— START —

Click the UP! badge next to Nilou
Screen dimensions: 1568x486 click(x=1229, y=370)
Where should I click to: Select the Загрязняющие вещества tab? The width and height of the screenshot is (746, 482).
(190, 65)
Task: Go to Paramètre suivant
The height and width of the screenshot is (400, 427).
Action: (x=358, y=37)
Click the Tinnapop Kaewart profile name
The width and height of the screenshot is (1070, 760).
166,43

— END —

▶ **Prompt**: Copy the lines above word for word, without changing anything.

▶ **Written response**:
Click the UP! badge next to Nilou
Screen dimensions: 1568x486 click(x=1229, y=370)
Where should I click to: Select the Загрязняющие вещества tab? The width and height of the screenshot is (746, 482).
(190, 65)
Task: Go to Paramètre suivant
The height and width of the screenshot is (400, 427).
Action: (x=358, y=37)
Click the Tinnapop Kaewart profile name
The width and height of the screenshot is (1070, 760).
166,43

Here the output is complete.